Things to do with photos and reporting on Kabaka’s ceremonies, it was Sserwanga’s responsibility.
In 1962, he was appointed as an administrative secretary for Kabaka Yekka (KY), a monarchist political party in Uganda led by Kabaka Muteesa II.
However, in 1966 he reported a story in Sekanolya newspaper entailing ‘Obote agyekuno gavumenti ye kutakalya Buganda,’ loosely decoded; Obote must move his government away from Buganda’s property.
“I used to be with Kabaka Muteesa on weekends and he told me of his secrets. As a way of threatening Obote for disrespecting him ‘Kabaka’, I reported a story on what was discussed in Lukiiko meeting, which annoyed him,” he said.
It was the story that brought about a deep political crisis in Uganda. The proceedings on this crisis ended with the Uganda Army attacking the palace on May 24th.
Sserwanga enunciates that the army was determined on seizing and killing Kabaka Muteesa. He then advised one of the royals in the palace to take care of the safety of the Kabaka as they plan for his exile since the army could not hold on to fire bullets.
Sserwanga adds that Kabaka was able to escape into exile. While on hiding, Kabaka sent Mr Sabastian Munila Nsanafu, a gentleman who housed him in a mad house in Lugusulu village, Mawogola County and informed him that he ‘Kabaka’ is moving to London.
Ssabastian told him over that plan, and it was Sserwanga who disseminated that information to Kabaka’s subjects.
Milton Obote’s government banned Ssekanyolya newspaper and he later joined his former TaifaEmpya and Daily Nation newspaper again until 1971.
In 1971 Sserwanga survived persecution by then President Milton Obote soldiers for reporting a story which Obote said it was criticizing his governance.
However, in 1976, Sserwanga went with President Milton Obote as a journalist in London and reported what was discussed in Sovereign Union Conference.
Away from journalism Sserwanga also a catholic believer, came back from London and decided to settle a permanent house in Masaka.
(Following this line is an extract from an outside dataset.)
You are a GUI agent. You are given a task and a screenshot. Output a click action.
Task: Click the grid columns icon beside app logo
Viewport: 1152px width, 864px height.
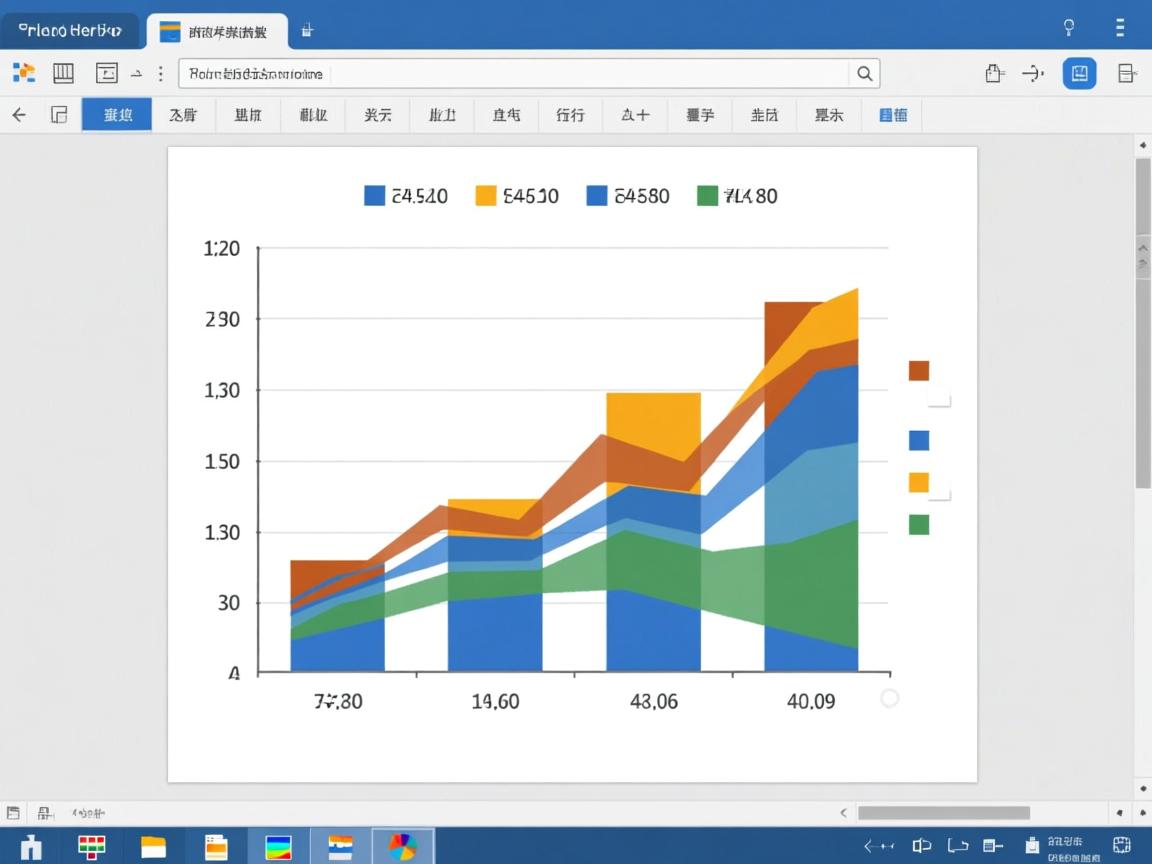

He got a job and served as a court broker in the Masaka High Court.
Sserwanga has also worked as court assessor and an interpreter.
At 94, one would think of retiring from public services. Nevertheless this fox is still practicing journalism at Masaka based local radio station, Buddu Fm for over 10 years now.
He is a senior reporter and also presenter for the Ebirwaawo byelabira weekly program where he debates on historical occasions and it takes place from 6am-7am every Saturday.
“I know my ride ‘BodaBoda,’ is as old as me, but I have no problem in riding it. I wake up early in the morning, then dress up in my smoothed suit and travel to Masaka,” he said.
He credits his boss Mr. Ronald Ssegawa Gyagenda, the Managing Director of Buddu Media Group, for availing him an opportunity to stay in the system even when his age dictates retirement.
Cautions journalists against bribery
Sserwanga says that journalists today have compromised the profession for such little things as tips, lifts, feasts; gifts and other things “which was not the case in our days,”.
He further advised Journalists to avoid being used by politician to fight their wars urging them to stick to the core ethical code of conduct.
“It was possible for Obote to bribe me to write stories in favor of his government but I chose to stick to the principles,” He said.
He has nurtured many successful journalists here in Uganda and even abroad.
Sserwanga is known for being an informed man on historical events in the world. He is also a down to earth person who hates corruption.